+++ Texte fourni

Cour de justice de l’Union européenne, le 16 mars 2023, n°C-351/21

La Cour de justice de l’Union européenne, par une décision du seize mars deux mille vingt-trois, précise l’étendue des obligations d’information incombant aux établissements bancaires. Le litige au principal concernait la contestation de plusieurs paiements effectués au moyen d’une carte de débit lors d’un séjour en Espagne. Le payeur invoquait une escroquerie pour obtenir le remboursement des sommes débitées, tout en déplorant l’imprécision des relevés bancaires fournis par son prestataire. La justice de paix du canton de Forest a interrogé la juridiction européenne sur la nature de l’obligation pesant sur l’organisme financier belge. Il s’agissait de déterminer si le prestataire doit fournir l’identité exacte du bénéficiaire ou seulement les données dont il dispose après ses recherches. La Cour affirme que le prestataire est tenu de fournir les informations permettant d’identifier précisément la personne physique ou morale destinataire des fonds. L’identification du bénéficiaire constitue une obligation de résultat pour le prestataire de services de paiement (I), car la finalité protectrice de la directive impose la fourniture d’une information intelligible (II).

I. L’identification du bénéficiaire constitue une obligation de résultat pour le prestataire de services de paiement

A. La rigueur de l’harmonisation totale en matière de transparence La directive deux mille sept soixante-quatre impose un cadre uniforme pour garantir une protection équivalente des utilisateurs au sein du marché intérieur. La Cour souligne que cet acte « procède à une harmonisation totale » empêchant les États membres de maintenir ou d’introduire des dispositions différentes. Cette absence de marge de manœuvre interdit d’atténuer les obligations d’information en les qualifiant de simples obligations de moyens. Le texte prévoit des exigences précises qui ne laissent aucune place à une exécution seulement partielle des devoirs de transparence. Le prestataire ne peut donc pas se retrancher derrière les limites de son système informatique pour justifier une information lacunaire.

++++++
+++ Données disponibles

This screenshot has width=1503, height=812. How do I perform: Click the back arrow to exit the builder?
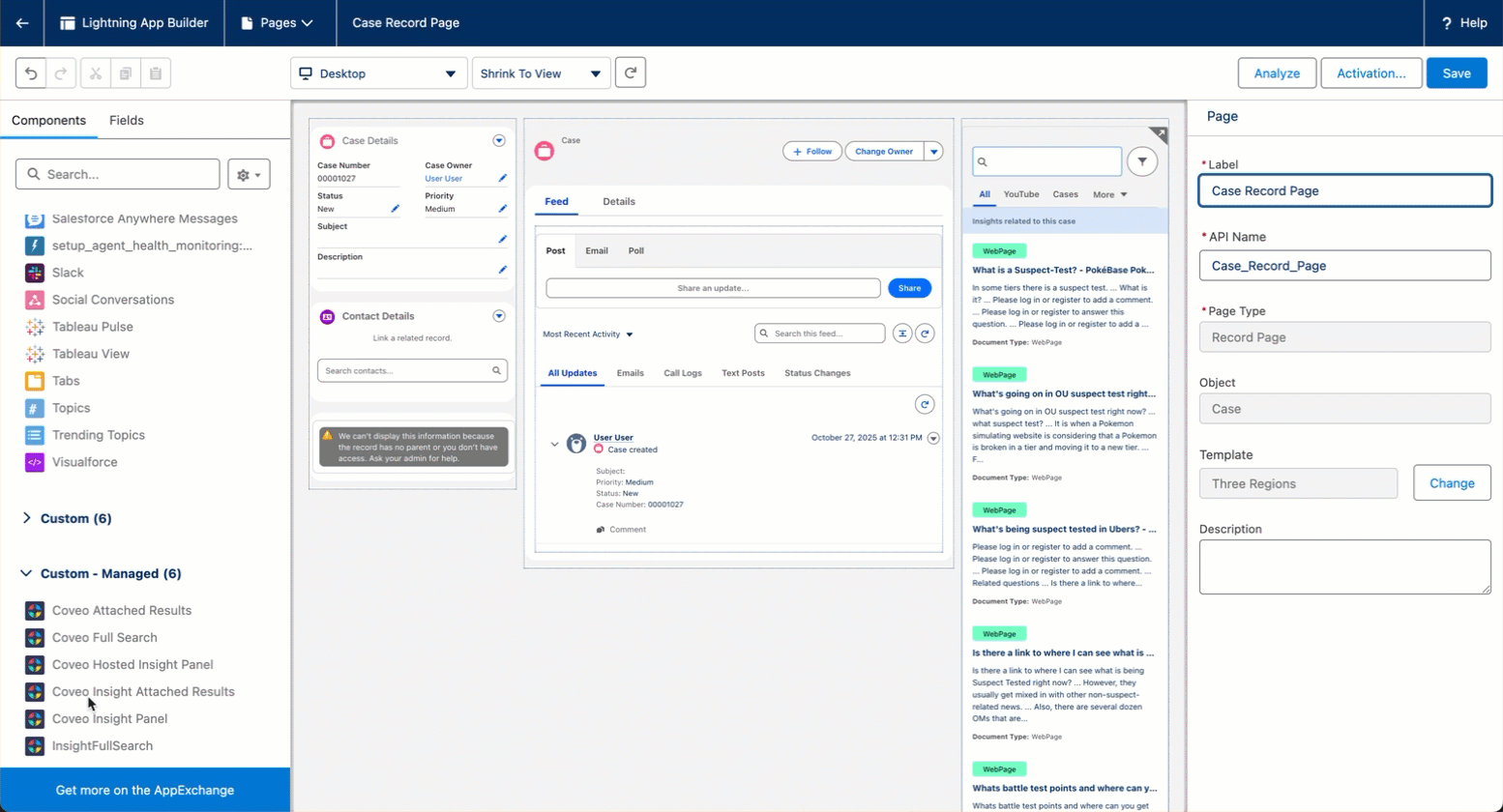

++++++

# [Exercice proposé]
Recopiez intégralement et sans aucune modification le texte ci-dessus consacré à la décision de la Cour de justice de l’Union européenne du 16 mars 2023.

# [Réponse]
Cour de justice de l’Union européenne, le 16 mars 2023, n°C-351/21

La Cour de justice de l’Union européenne, par une décision du seize mars deux mille vingt-trois, précise l’étendue des obligations d’information incombant aux établissements bancaires. Le litige au principal concernait la contestation de plusieurs paiements effectués au moyen d’une carte de débit lors d’un séjour en Espagne. Le payeur invoquait une escroquerie pour obtenir le remboursement des sommes débitées, tout en déplorant l’imprécision des relevés bancaires fournis par son prestataire. La justice de paix du canton de Forest a interrogé la juridiction européenne sur la nature de l’obligation pesant sur l’organisme financier belge. Il s’agissait de déterminer si le prestataire doit fournir l’identité exacte du bénéficiaire ou seulement les données dont il dispose après ses recherches. La Cour affirme que le prestataire est tenu de fournir les informations permettant d’identifier précisément la personne physique ou morale destinataire des fonds. L’identification du bénéficiaire constitue une obligation de résultat pour le prestataire de services de paiement (I), car la finalité protectrice de la directive impose la fourniture d’une information intelligible (II).

I. L’identification du bénéficiaire constitue une obligation de résultat pour le prestataire de services de paiement

A. La rigueur de l’harmonisation totale en matière de transparence La directive deux mille sept soixante-quatre impose un cadre uniforme pour garantir une protection équivalente des utilisateurs au sein du marché intérieur. La Cour souligne que cet acte « procède à une harmonisation totale » empêchant les États membres de maintenir ou d’introduire des dispositions différentes. Cette absence de marge de manœuvre interdit d’atténuer les obligations d’information en les qualifiant de simples obligations de moyens. Le texte prévoit des exigences précises qui ne laissent aucune place à une exécution seulement partielle des devoirs de transparence. Le prestataire ne peut donc pas se retrancher derrière les limites de son système informatique pour justifier une information lacunaire.